Stressed out? What you eat can help! Here’s how to reduce stress with food, and redefine comfort food as healthy food that nourishes your body.

Chipotle Black Bean & Avocado Quesadillas | A Couple Cooks

This post is part of our Healthy & Whole series to inspire a lifelong passion for home cooking and a sustainably healthy lifestyle. See the entire series here.

We have a treat for you today: Katie Schmidt from the blog Whole Nourishment. Katie’s an Integrative Nutrition Health Coach and first contributed to our Healthy & Whole series with this post on nutrition. Today she’s back sharing with us on how to eat in stressful times, and puts a whole new spin on comfort food! Thanks to Katie for the idea for this post – and don’t forget to check out our Stress Reducing Nourish Bowl recipe that we created to with her list of best foods for replenishing nutrients in times of stress. 

It’s a familiar pattern. You have a string of stressful days, begin to feel rundown, moody, or anxious, and you need comfort, fast! Food that soothes in the moment later leaves you feeling bloated, crampy, or constipated, and the anxiety returns. You might not even realize the self-justification dialogue running in the background: you deserve a reward for coping, right?

--

Work order | Reproduce the part of the post on eating in stressful times starting with "Stressed out? What" and going on through "times of stress.".

Information provided |

--

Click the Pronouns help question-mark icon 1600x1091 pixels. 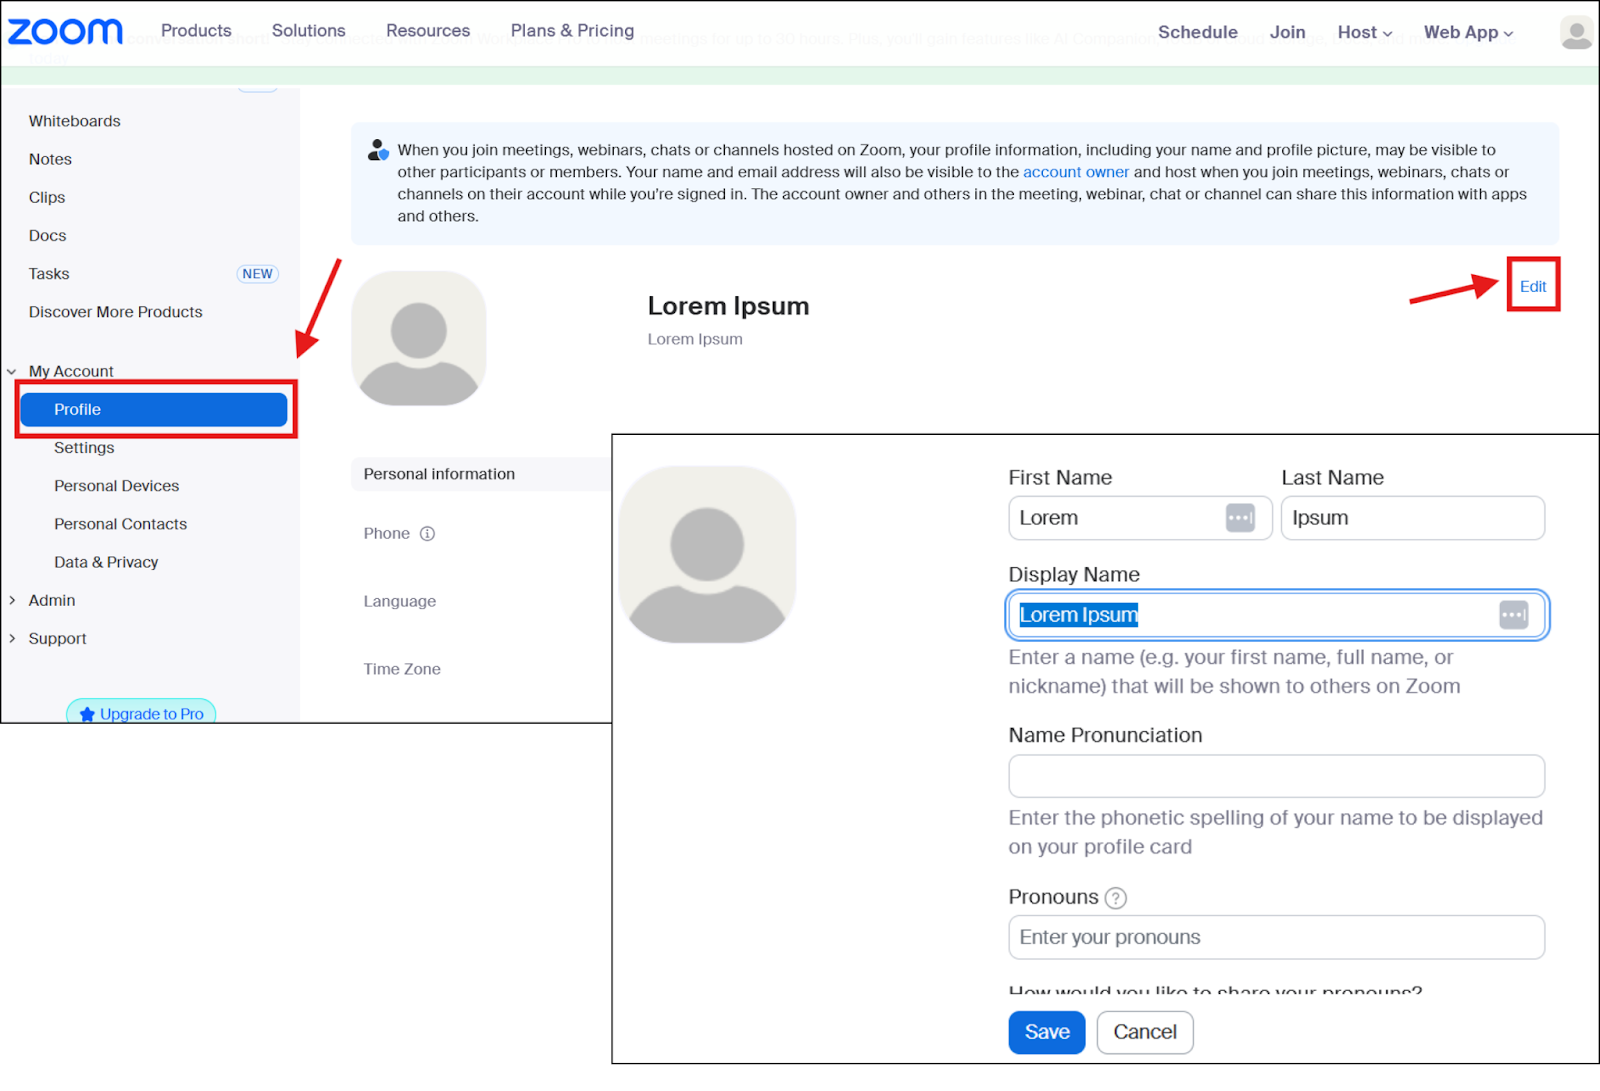(1115, 898)
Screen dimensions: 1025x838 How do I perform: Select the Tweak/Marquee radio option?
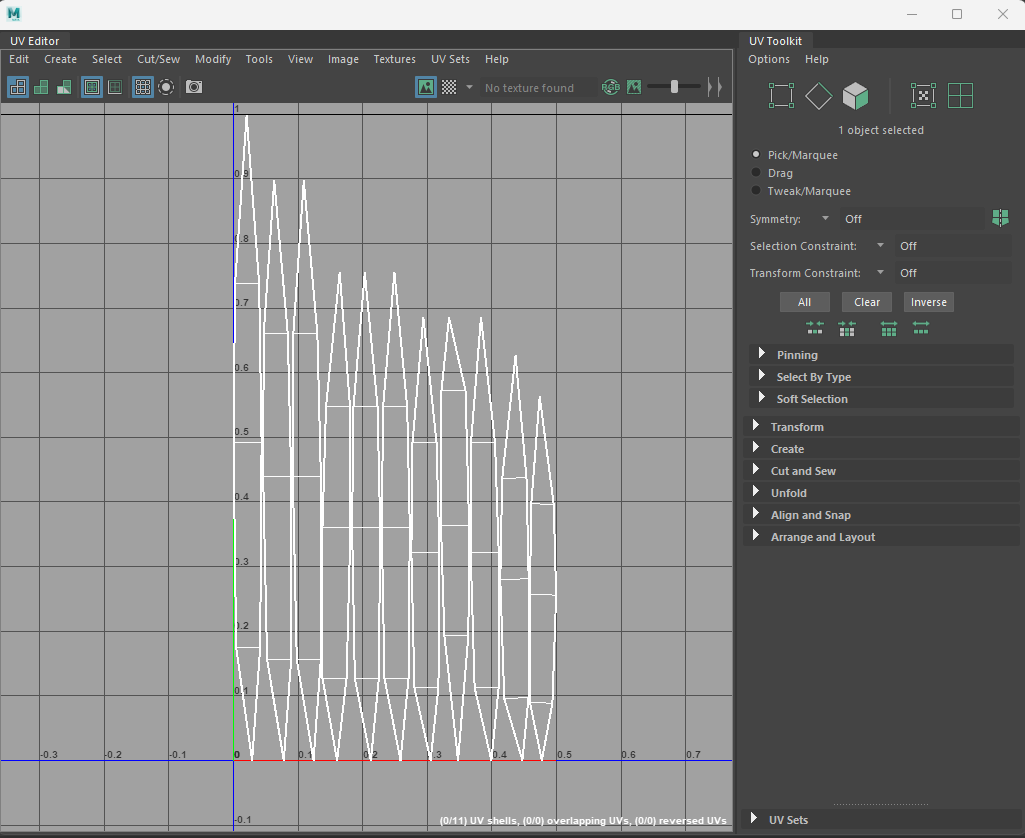pyautogui.click(x=757, y=191)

--

Solution |
Stressed out? What you eat can help! Here’s how to reduce stress with food, and redefine comfort food as healthy food that nourishes your body.

Chipotle Black Bean & Avocado Quesadillas | A Couple Cooks

This post is part of our Healthy & Whole series to inspire a lifelong passion for home cooking and a sustainably healthy lifestyle. See the entire series here.

We have a treat for you today: Katie Schmidt from the blog Whole Nourishment. Katie’s an Integrative Nutrition Health Coach and first contributed to our Healthy & Whole series with this post on nutrition. Today she’s back sharing with us on how to eat in stressful times, and puts a whole new spin on comfort food! Thanks to Katie for the idea for this post – and don’t forget to check out our Stress Reducing Nourish Bowl recipe that we created to with her list of best foods for replenishing nutrients in times of stress.